▶ [What you will do]
Each entry below should be restated word for word, without any picture it contains.

Listed records Block Start

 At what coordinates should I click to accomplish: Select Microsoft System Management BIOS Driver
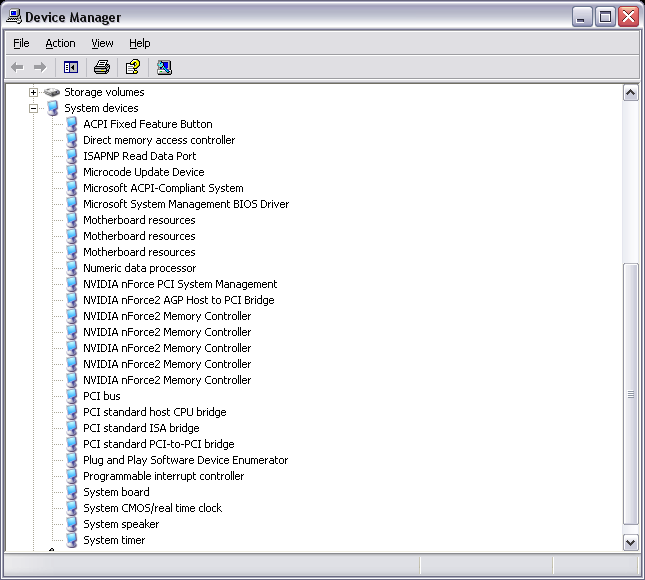(185, 204)

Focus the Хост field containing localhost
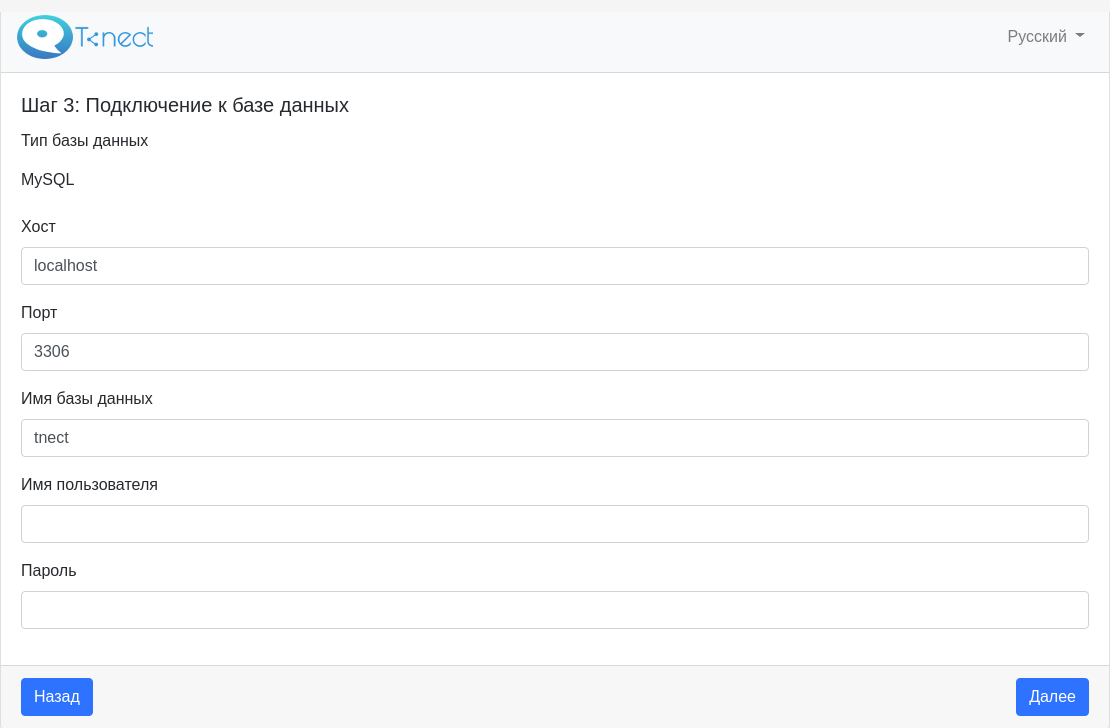pyautogui.click(x=554, y=266)
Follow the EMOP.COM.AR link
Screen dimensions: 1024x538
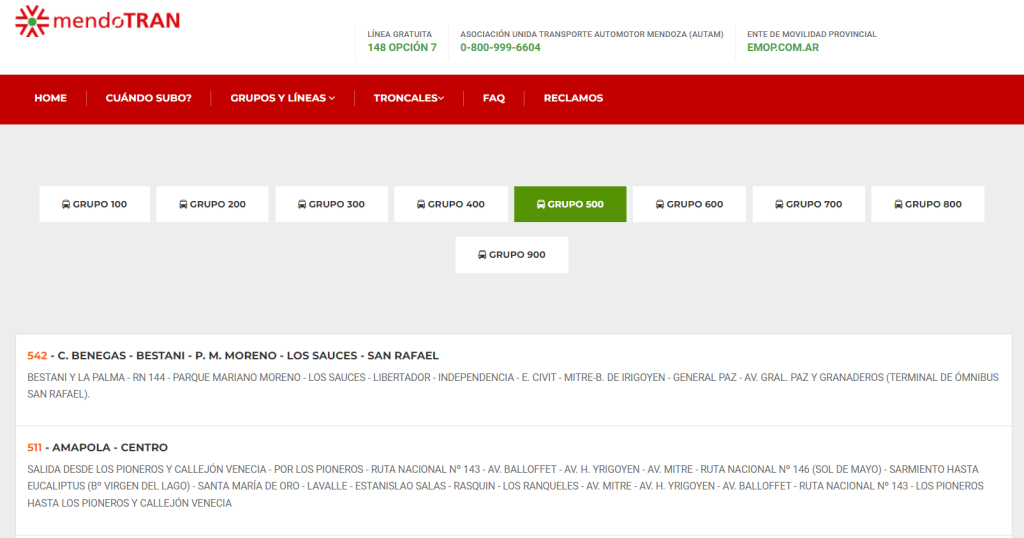point(782,47)

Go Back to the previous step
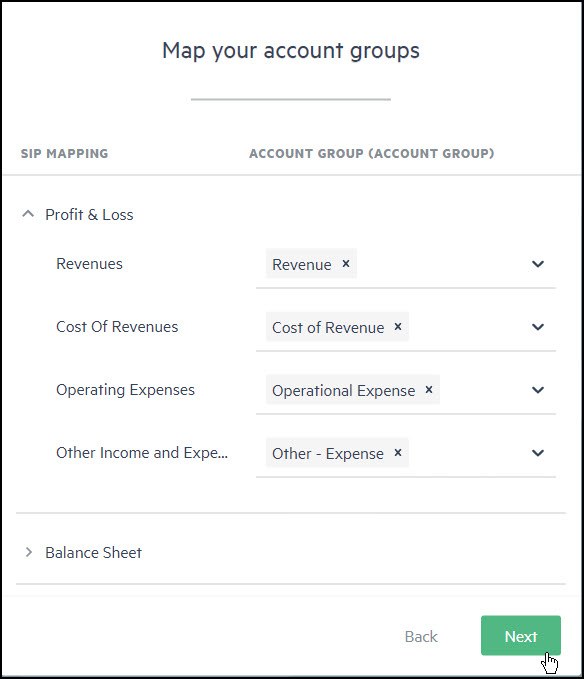coord(421,637)
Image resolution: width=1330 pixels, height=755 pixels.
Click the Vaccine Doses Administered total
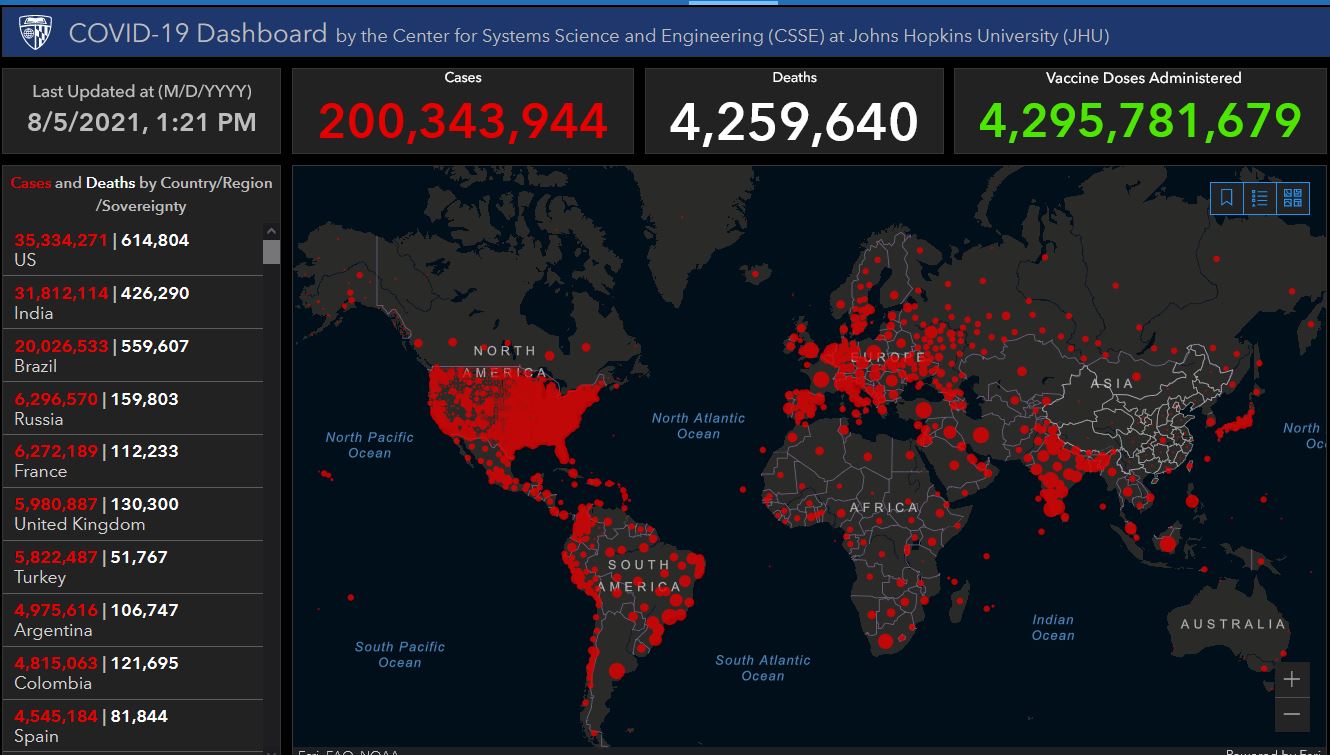(1140, 121)
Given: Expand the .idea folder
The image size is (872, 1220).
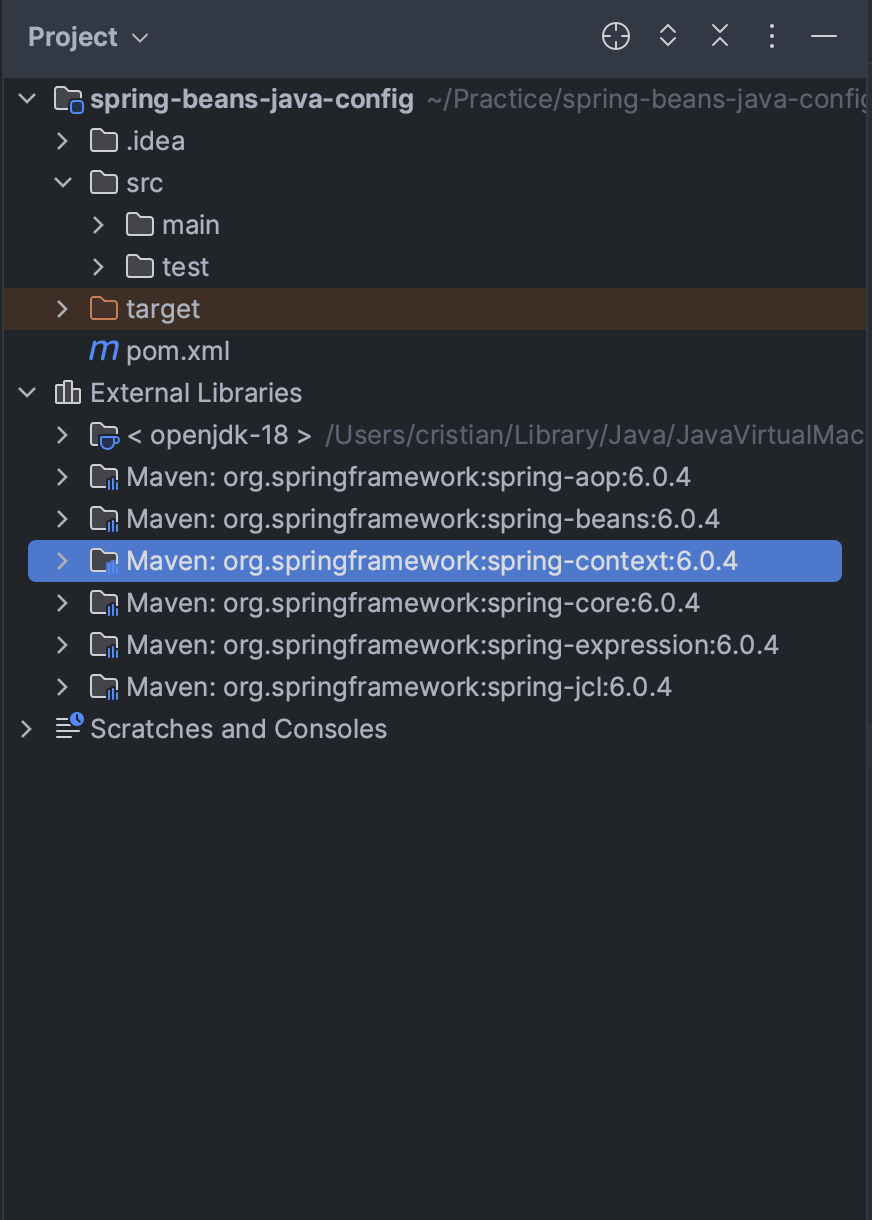Looking at the screenshot, I should (63, 141).
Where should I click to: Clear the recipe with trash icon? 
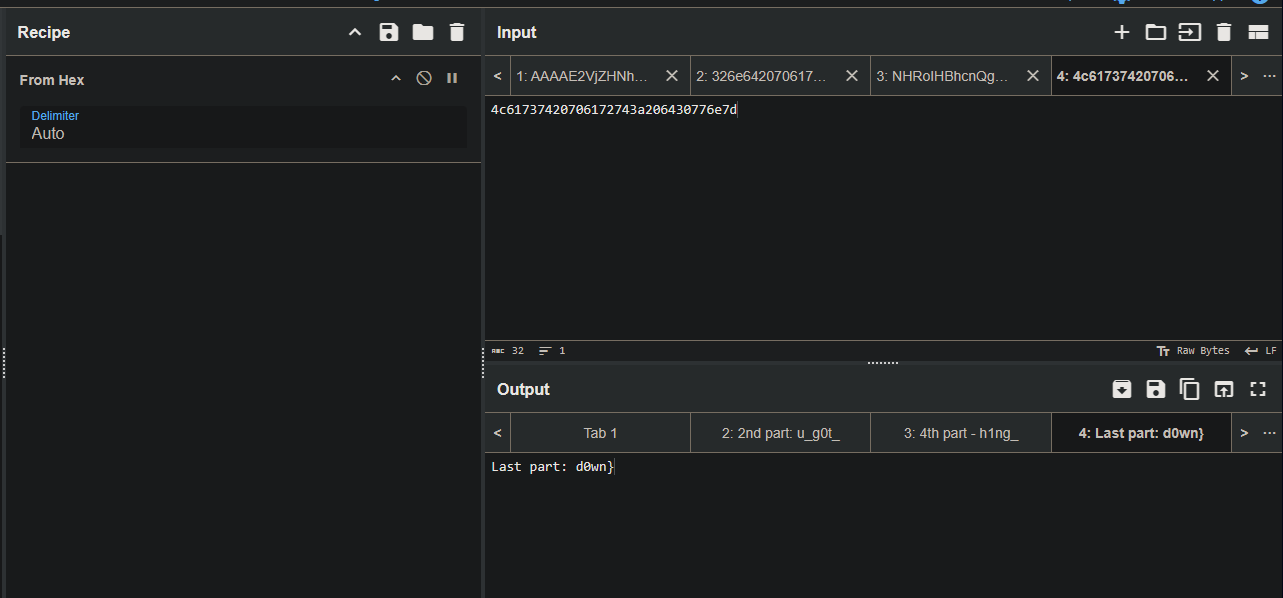pos(457,33)
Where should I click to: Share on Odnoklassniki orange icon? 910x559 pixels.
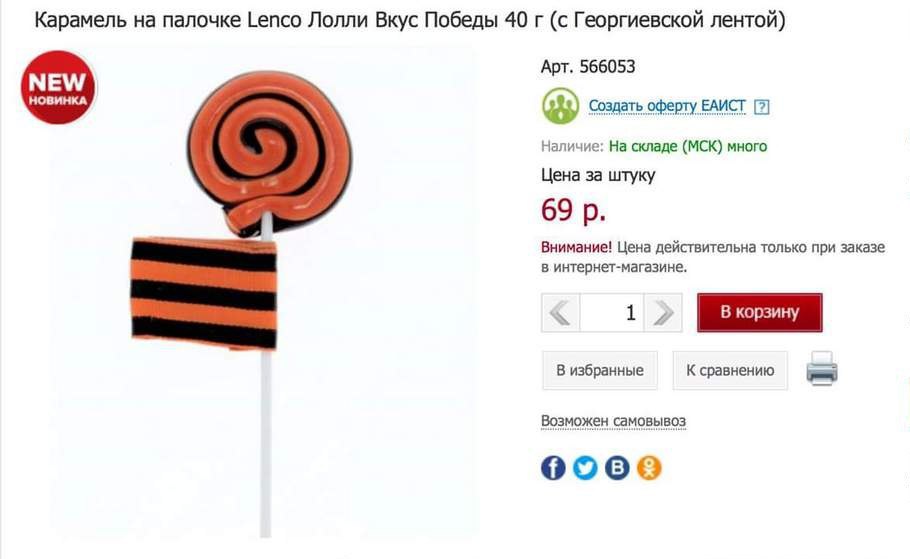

Listed records Block End

▶ [Result of this task]
 At what coordinates should I click to accomplish: Select Microsoft System Management BIOS Driver
(185, 204)

Focus the Хост field containing localhost
pyautogui.click(x=554, y=266)
Follow the EMOP.COM.AR link
Screen dimensions: 1024x538
point(782,47)

Go Back to the previous step
coord(421,637)
Image resolution: width=1330 pixels, height=755 pixels.
Click the Vaccine Doses Administered total
(1140, 121)
Given: Expand the .idea folder
The image size is (872, 1220).
Looking at the screenshot, I should (63, 141).
Where should I click to: Clear the recipe with trash icon? 
pos(457,33)
Where should I click to: Share on Odnoklassniki orange icon? 910x559 pixels.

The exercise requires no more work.